Start of Dataset excerpts

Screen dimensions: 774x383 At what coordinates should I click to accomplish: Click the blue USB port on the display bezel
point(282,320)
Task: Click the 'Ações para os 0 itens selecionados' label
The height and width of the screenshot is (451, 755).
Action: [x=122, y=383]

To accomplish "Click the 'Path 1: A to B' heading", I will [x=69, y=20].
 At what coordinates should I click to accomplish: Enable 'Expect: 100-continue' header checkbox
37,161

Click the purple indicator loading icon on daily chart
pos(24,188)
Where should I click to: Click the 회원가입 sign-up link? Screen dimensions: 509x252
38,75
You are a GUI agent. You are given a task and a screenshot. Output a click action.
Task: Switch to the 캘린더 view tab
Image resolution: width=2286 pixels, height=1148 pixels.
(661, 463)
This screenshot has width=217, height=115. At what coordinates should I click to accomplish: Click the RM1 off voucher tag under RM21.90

End of Dataset excerpts

• **Stated task**: Rewrite everything from the line containing "You are a GUI" down to the end of the records as a Markdown table with the columns Row and Line, one numbered row per line and blank lines left out.

• **Answer to the exercise**:
| Row | Line |
|---|---|
| 1 | You are a GUI agent. You are given a task and a screenshot. Output a click action. |
| 2 | Task: Switch to the 캘린더 view tab |
| 3 | Image resolution: width=2286 pixels, height=1148 pixels. |
| 4 | (661, 463) |
| 5 | This screenshot has width=217, height=115. At what coordinates should I click to accomplish: Click the RM1 off voucher tag under RM21.90 |